◆ EXTRACT PROVIDED ◆
Begin

If you're running into backup window issues on the 'busy' appliance, I'd suggest logging a support ticket to see if there are balancing recommendations or other tuning recommendations to be made in your specific scenario/config.
08-16-2017 08:46 AM
As far as monitoring goes - I'm simply watching "Top" and/or "MemoryStatus" from the CLISH. Nothing terribly scientific.
Mem: 131929932k total, 114189420k used, 17740512k free, 4436k buffers
Swap: 68272124k total, 14399800k used, 53872324k free, 14337192k cached
08-16-2017 08:49 AM
Yes, sir - the busy appliance is doing a LOT of VADP backups - including lots of duplications and replications of those VM images. It's quite busy - almost all day long.
I am going to continue monitoring this appliance - it doesn't seem to have issues wtih meeting our regular backup window until it has been up for awhile (last couple times was 7-10 days after a reboot) and then we start to see quite a few 196s as things just generally seem to slow down.
I'm going to keep an eye on this behavior and see if the swap usage and appliance bogging down are correlated...
08-16-2017 09:17 AM
Just out of curiosity - how big of a memory footprint does spad use up on your appliance(s) - in my environment it seems to be all over the map:
I presume it may be related to dedupe/rehydration tasks going on?

End

◆ AVAILABLE DATA ◆
Begin

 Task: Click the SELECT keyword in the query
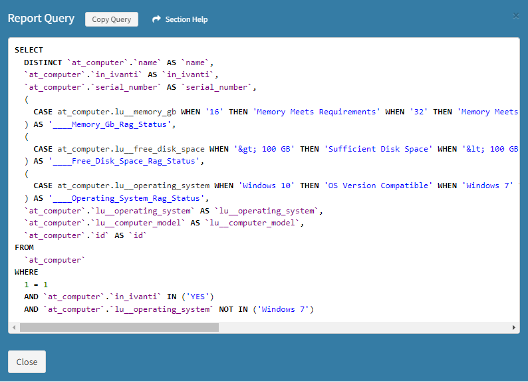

End

◆ STATED EXERCISE 1 ◆
Please answer these from the forum thread on backup appliance memory:
(a) Which two views from the CLISH does the poster watch to monitor the appliance?
(b) How long after a reboot did the slowdown begin the last couple of times?
(c) What type of backups is the busy appliance running a lot of?
◆ STATED EXERCISE 2 ◆
Carry on the forum thread about backup appliance memory from its last post.

◆ RESPONSE 1 ◆
(a) "Top" and "MemoryStatus"
(b) 7-10 days
(c) VADP backups

◆ RESPONSE 2 ◆
08-17-2017 09:58 AM
It's interesting - swap usage has been crawling up on the busiest appliance. Currently I'm north of 16GB of used swap.
All my other appliances are staying steady at 10-12GB of swap.
I'm going to continue to monitor to see if performance goes into the weeds as this swap increases.
08-17-2017 10:18 AM
Please review documentation on swappiness:
Try changing the value to 10 and see how it affects your swap usage as:
Swappiness is the kernel parameter that defines how much (and how often) your Linux kernel will copy RAM contents to swap. This parameter's default value is “60” and it can take anything from “0” to “100”. The higher the value of the swappiness parameter, the more aggressively your kernel will swap.
08-17-2017 11:05 AM
looking at two appliances near me:
appl. vers model shelves RAM uptime swap size swap used 1 2.7.3 5230 4 x 32GB 125GB 94days 65GB 21GB 2 2.7.3 5230 4 x 32GB 125GB 92days 65GB 21GB
08-17-2017 12:23 PM
I'm generally a bit hesitant to make changes such as this, since this is in my production NetBackup environment...
I shall take it under advisement, however.
08-18-2017 06:01 AM - edited 08-18-2017 06:05 AM
Well - overnight the appliance swap usage went right out the window. Currently over 35GB of reported swap use. And it appears to be due to a number of HUGE VADP jobs (bpbkar processes specifically).
I'm going to try to kill those particular VM jobs and see if the swap space recovers.
08-18-2017 06:04 AM
08-18-2017 06:14 AM
Using NBU/Appliance 8.0/3.0 version on all systems.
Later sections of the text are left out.